You should also pick a location to store the migration files. The migration
files for testnet3 and mainnet might interfere, so you need to make sure that
flyway only uses one set of migration files at a time. This is easiest when you
only use one schema. In that case, you can copy the files from the folders or
the entire folders
mainnet or
testnet3 (depending on which schema
you want) and
all into one and the same directory, say
/var/lib/Blockchain2database/migration
and then specify this directory on the
flyway command line using the -locations
option.
If however, you want both schemas, copy all three folders to the location and then specify the ones you need on the command line. Since this last one is the most complicated option, the example below shows how to call flyway with such a configuration for the Mainnet schema.

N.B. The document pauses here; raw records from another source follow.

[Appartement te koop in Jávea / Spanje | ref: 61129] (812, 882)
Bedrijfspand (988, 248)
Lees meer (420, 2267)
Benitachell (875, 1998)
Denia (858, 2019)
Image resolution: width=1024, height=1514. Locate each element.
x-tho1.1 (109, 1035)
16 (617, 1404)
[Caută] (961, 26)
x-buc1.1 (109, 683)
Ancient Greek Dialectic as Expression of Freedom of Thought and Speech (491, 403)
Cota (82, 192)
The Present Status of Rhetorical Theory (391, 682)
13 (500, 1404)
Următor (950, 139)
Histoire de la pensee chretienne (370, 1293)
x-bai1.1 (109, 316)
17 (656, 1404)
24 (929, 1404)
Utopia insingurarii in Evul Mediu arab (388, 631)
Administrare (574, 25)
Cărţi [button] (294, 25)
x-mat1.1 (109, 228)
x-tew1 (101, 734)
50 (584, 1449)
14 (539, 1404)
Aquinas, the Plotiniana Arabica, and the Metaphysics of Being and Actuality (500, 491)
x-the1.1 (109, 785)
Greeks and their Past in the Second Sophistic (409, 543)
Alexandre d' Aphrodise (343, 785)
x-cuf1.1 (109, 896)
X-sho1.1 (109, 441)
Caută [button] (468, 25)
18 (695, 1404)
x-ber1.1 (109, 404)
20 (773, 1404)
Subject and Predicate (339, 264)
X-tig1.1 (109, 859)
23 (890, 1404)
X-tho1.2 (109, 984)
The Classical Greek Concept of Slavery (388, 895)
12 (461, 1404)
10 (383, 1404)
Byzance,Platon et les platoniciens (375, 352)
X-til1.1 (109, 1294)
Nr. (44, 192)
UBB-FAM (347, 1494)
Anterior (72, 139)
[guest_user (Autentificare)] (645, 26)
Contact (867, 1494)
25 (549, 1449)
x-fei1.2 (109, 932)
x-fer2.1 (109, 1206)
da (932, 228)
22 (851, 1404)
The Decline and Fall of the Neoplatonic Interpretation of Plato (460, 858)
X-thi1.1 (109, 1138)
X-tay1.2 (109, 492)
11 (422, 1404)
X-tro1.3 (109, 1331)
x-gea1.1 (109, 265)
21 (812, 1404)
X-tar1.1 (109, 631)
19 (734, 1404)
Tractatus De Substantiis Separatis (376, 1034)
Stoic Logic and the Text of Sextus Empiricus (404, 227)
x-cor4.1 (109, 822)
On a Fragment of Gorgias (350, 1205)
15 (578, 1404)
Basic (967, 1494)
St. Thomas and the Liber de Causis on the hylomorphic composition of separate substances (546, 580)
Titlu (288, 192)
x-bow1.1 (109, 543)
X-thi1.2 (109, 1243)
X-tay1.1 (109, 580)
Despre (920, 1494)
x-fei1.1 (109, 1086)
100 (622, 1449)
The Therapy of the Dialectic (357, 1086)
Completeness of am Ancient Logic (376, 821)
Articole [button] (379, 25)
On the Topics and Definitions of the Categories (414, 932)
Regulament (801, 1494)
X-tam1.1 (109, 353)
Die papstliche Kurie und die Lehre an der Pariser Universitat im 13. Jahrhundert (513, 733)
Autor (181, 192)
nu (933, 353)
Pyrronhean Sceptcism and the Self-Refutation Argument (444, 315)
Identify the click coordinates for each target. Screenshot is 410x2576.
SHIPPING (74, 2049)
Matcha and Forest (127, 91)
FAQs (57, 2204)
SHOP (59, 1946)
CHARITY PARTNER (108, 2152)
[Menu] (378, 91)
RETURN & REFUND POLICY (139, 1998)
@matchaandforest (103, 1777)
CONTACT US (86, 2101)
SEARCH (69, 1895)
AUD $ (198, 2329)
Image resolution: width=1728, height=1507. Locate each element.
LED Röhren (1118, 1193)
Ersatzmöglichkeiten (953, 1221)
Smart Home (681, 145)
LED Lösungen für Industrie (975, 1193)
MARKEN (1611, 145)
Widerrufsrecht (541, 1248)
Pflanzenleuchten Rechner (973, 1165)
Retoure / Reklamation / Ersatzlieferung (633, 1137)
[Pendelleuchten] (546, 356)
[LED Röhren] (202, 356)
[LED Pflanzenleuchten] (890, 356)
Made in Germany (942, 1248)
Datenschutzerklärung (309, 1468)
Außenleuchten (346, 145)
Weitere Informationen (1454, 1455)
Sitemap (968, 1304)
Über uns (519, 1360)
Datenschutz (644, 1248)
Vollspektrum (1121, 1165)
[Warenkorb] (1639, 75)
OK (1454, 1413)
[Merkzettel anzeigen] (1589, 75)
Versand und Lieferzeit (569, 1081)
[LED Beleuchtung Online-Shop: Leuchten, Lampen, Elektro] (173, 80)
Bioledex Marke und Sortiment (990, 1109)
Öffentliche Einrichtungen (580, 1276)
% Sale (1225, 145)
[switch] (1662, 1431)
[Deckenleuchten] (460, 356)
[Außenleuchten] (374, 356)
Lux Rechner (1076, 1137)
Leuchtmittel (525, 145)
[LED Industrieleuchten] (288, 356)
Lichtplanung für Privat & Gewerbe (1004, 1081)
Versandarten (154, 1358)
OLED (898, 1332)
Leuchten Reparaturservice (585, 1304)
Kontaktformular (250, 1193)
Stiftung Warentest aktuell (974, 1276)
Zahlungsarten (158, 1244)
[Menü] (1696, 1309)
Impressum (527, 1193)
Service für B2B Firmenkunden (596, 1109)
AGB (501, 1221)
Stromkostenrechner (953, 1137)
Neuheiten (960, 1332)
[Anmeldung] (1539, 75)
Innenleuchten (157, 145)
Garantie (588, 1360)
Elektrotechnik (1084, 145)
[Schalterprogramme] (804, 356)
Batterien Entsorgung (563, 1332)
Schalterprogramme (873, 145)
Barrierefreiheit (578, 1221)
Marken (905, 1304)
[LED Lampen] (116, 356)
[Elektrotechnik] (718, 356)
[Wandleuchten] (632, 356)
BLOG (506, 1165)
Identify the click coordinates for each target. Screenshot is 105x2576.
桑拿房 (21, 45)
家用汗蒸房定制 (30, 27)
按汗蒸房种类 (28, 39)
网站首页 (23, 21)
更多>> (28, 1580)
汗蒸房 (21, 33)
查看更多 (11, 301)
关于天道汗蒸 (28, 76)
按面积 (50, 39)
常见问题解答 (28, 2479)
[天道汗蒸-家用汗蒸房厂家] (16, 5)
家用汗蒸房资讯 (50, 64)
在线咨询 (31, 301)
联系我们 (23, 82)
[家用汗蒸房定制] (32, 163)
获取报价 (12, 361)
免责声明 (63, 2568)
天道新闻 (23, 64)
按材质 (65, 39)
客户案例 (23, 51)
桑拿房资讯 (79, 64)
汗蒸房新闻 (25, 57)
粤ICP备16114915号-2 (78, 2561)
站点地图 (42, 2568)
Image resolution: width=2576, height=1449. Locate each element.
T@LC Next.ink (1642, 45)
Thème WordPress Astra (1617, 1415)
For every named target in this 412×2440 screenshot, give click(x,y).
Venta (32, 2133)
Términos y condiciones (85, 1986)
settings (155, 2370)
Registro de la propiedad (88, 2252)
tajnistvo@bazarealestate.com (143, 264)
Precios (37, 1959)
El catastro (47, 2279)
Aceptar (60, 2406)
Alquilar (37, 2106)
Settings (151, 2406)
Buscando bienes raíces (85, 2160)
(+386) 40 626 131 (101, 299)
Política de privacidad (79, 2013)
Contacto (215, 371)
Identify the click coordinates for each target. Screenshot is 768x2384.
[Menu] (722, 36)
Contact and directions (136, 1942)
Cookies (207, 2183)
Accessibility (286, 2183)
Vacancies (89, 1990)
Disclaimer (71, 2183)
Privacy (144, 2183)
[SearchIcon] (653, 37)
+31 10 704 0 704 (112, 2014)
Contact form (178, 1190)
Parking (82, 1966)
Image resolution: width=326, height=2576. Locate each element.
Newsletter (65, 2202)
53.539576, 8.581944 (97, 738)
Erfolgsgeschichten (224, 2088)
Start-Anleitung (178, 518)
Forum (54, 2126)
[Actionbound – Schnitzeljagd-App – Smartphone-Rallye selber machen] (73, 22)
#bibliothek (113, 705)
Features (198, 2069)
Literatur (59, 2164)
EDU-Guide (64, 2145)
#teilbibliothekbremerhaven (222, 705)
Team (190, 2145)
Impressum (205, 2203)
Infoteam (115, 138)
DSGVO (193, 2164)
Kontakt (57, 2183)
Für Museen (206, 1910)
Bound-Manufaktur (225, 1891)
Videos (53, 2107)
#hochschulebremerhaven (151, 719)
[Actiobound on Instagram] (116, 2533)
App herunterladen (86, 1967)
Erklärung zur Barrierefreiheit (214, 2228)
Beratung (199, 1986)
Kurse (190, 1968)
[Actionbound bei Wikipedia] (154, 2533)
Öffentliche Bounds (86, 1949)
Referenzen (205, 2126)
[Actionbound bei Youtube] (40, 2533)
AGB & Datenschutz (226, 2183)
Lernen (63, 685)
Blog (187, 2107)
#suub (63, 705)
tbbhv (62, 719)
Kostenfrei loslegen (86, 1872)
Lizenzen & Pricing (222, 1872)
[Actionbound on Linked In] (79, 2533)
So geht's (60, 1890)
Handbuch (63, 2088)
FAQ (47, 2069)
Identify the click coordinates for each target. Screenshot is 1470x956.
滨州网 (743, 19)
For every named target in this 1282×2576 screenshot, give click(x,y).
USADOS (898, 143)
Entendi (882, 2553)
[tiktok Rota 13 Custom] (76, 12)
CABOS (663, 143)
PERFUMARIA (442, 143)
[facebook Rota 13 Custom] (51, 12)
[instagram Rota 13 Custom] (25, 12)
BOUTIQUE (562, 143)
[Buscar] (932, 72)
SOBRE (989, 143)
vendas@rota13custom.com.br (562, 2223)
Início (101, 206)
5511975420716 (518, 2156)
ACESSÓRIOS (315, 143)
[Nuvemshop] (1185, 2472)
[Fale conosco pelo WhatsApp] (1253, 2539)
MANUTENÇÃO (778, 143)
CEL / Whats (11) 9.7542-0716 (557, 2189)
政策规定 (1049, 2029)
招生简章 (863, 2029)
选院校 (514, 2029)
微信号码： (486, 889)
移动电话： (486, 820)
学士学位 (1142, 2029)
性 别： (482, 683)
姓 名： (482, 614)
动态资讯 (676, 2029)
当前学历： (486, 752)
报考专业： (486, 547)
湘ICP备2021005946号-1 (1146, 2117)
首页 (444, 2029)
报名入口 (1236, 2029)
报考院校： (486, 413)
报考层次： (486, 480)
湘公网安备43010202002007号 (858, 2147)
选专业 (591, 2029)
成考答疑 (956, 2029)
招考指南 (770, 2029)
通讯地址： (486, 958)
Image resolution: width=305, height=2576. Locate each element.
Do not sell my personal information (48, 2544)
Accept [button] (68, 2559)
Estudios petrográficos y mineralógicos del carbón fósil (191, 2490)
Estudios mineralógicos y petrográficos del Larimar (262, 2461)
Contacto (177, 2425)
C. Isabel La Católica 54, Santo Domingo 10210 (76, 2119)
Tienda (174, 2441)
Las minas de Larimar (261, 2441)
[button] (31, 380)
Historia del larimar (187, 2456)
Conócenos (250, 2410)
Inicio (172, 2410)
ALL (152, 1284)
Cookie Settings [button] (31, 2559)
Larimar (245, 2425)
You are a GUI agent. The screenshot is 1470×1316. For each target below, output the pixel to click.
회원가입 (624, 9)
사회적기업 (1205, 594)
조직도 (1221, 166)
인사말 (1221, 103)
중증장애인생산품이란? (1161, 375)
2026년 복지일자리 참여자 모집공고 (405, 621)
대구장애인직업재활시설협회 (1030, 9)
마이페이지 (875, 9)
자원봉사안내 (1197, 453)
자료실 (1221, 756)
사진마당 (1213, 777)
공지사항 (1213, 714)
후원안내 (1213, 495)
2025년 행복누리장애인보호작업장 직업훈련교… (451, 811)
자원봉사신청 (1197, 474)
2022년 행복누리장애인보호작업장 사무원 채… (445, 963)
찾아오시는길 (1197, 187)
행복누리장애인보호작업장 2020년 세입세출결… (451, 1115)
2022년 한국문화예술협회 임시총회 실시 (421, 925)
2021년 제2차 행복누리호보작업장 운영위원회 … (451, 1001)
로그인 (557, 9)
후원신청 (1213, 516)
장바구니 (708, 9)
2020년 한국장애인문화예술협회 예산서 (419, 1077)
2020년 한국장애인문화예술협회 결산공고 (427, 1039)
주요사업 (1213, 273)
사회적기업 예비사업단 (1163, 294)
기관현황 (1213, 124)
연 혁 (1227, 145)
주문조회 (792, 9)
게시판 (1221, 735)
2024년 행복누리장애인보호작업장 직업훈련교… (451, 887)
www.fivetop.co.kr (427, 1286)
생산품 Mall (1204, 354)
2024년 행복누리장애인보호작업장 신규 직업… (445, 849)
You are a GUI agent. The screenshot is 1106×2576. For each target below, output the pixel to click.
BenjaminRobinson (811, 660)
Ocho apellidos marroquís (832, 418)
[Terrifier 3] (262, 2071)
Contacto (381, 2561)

~$ flyway -configFile=/etc/Blockchain2database/flyway.properties \
-locations="filesystem:/var/lib/Blockchain2database/migration/mainnet/,filesystem:/var/lib/Blockchain2database/migration/all/" \
migrate
Once all the configuration files are in place and the database has been initialized, running the software is as simple as typing
java -jar Blockchain2database-1.0.jar
We consider this a typical use case:
- You create the database using the MEMORY storage engine
- You perform the initial read in of the Blockchain into the MEMORY engine backed database
- You dump the database and reload it into an InnoDB
- You continue using the database on the InnoDB
The trick when doing that is to only run a subset of the flyway migrations for the initial database setup.
# Initial run of flyway
~$ flyway -configFile=/etc/Blockchain2database/flyway.properties \
-locations="filesystem:/var/lib/Blockchain2database/migration/" \
-target=1.99 \
migrate
# Init the database
java -jar Blockchain2database-1.0.jar
# Dump the database
mysqldump --default-character-set=utf8 -h localhost -u root -p --databases mainnet > mainnet_$(date +%Ft%R).dmp
# Delete the database
~$ mysql -h localhost -u root -p
...
> DROP DATABASE mainnet;
# Read in the dump into InnoDB backed tables
cat mainnet_2016-06-11t02\:38.dmp | sed -e's/ENGINE=MEMORY/ENGINE=InnoDB/g' | mysql --default-character-set=utf8 -h localhost -u root -p
# Run the rest of the flyway migrations
~$ flyway -configFile=/etc/Blockchain2database/flyway.properties \
-locations="filesystem:/var/lib/Blockchain2database/migration/" \
migrate
# Subsequential runs of the software to update the database
java -jar Blockchain2database-1.0.jar
Inside the current working directory, the software will create a file called
fileMap.serial
. This file contains serialized information on the Blockchain
inside the .blk
files. On every run after the initial one, having this file
around makes the software a lot faster.
If you delete the file, the software will continue working, however the next run will take a lot longer. You should only delete the file when either you canceled read in of the database in an early state or when the `.blk files got replaced (instead of just getting updated).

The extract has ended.